This episode of Fresh from the arXiv is going to be a little different. Normally I skim through all of the AI, computer vision and NLP preprints that came out during the week and pick a few that I consider particularly interesting. Often there is a common theme uniting a few of my choices, but the idea is not really to zoom in on any particular subject. Last week, however, I could not help but fall down a rabbit hole called semi-supervised learning with GANs.
I ended up putting together a little introduction into the topic that is not too technical (meaning, it should be understandable to anyone with a vague idea of how a vanilla unsupervised GAN operates), but also provides a few directions to explore in more detail should you be interested.
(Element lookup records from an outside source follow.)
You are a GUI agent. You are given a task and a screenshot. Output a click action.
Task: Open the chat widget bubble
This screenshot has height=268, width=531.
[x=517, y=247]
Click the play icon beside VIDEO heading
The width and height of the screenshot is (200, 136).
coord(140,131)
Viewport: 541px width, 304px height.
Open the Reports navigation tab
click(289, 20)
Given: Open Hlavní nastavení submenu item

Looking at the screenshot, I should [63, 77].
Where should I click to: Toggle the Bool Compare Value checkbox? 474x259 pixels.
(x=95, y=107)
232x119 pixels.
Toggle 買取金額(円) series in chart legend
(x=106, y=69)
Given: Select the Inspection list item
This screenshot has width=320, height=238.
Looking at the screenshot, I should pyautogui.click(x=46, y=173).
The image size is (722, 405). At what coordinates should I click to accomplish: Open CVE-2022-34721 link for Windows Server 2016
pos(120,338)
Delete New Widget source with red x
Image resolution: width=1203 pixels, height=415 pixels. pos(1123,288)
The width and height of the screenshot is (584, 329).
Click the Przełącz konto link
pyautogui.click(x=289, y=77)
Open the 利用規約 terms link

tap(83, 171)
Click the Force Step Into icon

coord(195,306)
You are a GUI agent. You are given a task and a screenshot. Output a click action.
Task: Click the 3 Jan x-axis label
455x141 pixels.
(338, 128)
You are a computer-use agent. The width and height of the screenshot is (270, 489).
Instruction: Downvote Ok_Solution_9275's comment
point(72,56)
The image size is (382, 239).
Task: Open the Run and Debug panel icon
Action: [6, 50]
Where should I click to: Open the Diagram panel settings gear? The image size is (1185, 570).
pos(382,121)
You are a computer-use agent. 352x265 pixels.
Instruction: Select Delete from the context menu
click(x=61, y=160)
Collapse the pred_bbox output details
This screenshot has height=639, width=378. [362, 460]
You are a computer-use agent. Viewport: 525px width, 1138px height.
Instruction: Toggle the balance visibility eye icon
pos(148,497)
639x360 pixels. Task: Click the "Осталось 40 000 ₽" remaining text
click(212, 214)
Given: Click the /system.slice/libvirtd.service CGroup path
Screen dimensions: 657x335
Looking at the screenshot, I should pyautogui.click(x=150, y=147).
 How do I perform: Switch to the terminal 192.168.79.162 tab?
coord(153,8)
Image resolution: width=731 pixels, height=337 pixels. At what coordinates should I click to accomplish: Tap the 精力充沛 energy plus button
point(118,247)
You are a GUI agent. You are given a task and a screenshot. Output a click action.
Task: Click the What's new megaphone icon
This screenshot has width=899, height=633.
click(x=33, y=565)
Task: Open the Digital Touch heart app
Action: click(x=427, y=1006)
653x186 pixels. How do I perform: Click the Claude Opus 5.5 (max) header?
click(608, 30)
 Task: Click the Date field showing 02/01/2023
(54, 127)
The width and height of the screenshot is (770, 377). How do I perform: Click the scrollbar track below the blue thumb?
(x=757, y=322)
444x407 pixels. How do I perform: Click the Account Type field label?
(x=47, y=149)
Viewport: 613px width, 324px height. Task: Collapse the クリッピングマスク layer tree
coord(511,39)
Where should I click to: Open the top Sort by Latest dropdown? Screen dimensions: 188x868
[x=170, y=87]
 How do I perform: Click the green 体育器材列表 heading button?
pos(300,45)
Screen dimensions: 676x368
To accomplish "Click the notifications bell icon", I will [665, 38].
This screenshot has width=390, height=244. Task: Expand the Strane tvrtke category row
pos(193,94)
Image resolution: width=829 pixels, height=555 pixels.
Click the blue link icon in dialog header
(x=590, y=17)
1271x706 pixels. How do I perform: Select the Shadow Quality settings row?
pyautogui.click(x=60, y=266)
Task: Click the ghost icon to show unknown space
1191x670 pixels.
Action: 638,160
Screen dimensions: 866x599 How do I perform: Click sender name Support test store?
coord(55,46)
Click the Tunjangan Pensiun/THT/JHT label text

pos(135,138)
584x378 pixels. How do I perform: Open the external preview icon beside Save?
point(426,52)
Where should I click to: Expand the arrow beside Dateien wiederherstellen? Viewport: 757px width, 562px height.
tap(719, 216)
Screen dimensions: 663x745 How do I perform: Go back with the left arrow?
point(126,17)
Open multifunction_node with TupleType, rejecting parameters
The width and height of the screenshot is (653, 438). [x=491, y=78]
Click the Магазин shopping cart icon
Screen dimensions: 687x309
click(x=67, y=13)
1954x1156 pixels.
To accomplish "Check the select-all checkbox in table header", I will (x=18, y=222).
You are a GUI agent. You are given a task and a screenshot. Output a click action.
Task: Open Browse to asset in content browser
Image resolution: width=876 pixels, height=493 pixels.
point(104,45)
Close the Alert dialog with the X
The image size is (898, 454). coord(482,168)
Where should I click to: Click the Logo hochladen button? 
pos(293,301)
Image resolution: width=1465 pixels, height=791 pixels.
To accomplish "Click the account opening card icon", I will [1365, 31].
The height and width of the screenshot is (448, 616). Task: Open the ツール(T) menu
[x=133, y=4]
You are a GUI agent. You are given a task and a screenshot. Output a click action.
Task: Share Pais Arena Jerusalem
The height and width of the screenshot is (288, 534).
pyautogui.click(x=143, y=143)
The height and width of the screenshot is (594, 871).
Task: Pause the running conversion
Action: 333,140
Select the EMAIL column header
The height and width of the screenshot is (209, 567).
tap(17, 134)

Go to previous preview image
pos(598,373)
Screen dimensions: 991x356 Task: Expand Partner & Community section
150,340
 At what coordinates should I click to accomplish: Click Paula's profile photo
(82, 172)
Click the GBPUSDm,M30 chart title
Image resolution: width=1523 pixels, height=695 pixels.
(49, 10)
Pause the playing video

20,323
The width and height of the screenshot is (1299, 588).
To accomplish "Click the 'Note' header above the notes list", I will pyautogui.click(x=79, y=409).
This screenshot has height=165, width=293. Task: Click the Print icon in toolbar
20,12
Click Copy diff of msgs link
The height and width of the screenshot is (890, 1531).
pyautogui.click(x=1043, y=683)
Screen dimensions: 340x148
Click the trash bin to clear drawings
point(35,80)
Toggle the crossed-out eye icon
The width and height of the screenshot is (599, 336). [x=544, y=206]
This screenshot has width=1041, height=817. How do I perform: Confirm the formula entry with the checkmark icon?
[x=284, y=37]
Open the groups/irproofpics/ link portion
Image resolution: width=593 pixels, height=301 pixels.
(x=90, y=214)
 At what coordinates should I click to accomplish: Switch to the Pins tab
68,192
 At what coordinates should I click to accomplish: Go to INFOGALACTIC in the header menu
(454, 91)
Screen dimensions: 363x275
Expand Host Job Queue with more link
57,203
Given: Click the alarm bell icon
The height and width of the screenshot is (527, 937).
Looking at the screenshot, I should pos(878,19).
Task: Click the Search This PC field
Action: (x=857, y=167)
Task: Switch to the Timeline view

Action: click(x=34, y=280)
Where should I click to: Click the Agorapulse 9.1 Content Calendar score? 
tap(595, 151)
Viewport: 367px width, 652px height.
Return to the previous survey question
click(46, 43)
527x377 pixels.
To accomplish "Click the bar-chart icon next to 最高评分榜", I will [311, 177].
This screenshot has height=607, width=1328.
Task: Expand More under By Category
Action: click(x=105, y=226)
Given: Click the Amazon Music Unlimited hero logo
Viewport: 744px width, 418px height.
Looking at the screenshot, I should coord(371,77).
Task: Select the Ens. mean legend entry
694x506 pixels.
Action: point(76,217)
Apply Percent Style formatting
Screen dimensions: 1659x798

These sure are interesting times to be involved in deep learning. By the way, did you know that May you live in interesting times is supposed to be an English translation of a Chinese saying that does not actually exist? (Still makes for a nice epigraph and/or tattoo, in my opinion.) The saying is often used ironically: meaning, interesting times are also the ones filled with peril and uncertainty. One particular menace, that practitioners of deep learning face, stems from the fact that neural networks are data hungry beasts. To make matters worse, many of the algorithms that are most frequently used in practice are of the supervised learning variety - meaning, not only do you need tons of data, but it also needs to be labelled appropriately for the task you are trying to solve. Labelling data is expensive, but fortunately there are a few ways to get around it - or rather, to get away with using fewer labelled training samples. One approach, especially popular in natural language processing involves pre-training a model on a different, unsupervised or self-supervised task for which unlabelled data is easy to find (e.g. language modeling) and using that as a starting point for your problem. Alternatively, you can pre-train a model on another labelled set - as is often done in the field of computer vision where classification models are pre-trained on ImageNet, a dataset currently containing over 14 million labelled images. Both of these approaches refer to the so-called transfer learning, where knowledge is literally transferred from one model to the other.
However, transfer learning is not the only strategy available when you are short on labelled data. In the likely event that you also have a decent sized set of unlabelled training samples, you can make use of them via the so-called semi-supervised learning (SSL - not to be confused with its self-supervised cousin!) In last week's pre-print Semi-supervised Learning using Adversarial Training with Good and Bad Samples, the authors construct an intricare four-player GAN setup, depicted below:
The idea of using GANs (Generative Adversarial Networks) for SSL is not new, and multiple predecessors (e.g. 2015, 2016, and 2017) are discussed in the beginning of the preprint. There turn out to be a few ways to go about it:
Let's say your supervised task involves classifying images into one of K classes. For starters, you can create an additional (K+1)th class for synthetic (i.e. generated) images, keeping the familiar Generator/Discriminator two-player structure. All that is left is to replace the binary Real vs. Fake classifier (a.k.a. the vanilla Discriminator) with one that classifies "real" images into one of K classes, and lumps the "fake" ones into (K+1).
Now, you can go one step further and add a third player to the game: a Classifier, which is trained together with the Generator while the Discriminator learns to reject data-label pairs that it deems to be fake. This setup came to be known as a Triple-GAN, and achieved state-of-the-art classification results in year 2017 when it came out.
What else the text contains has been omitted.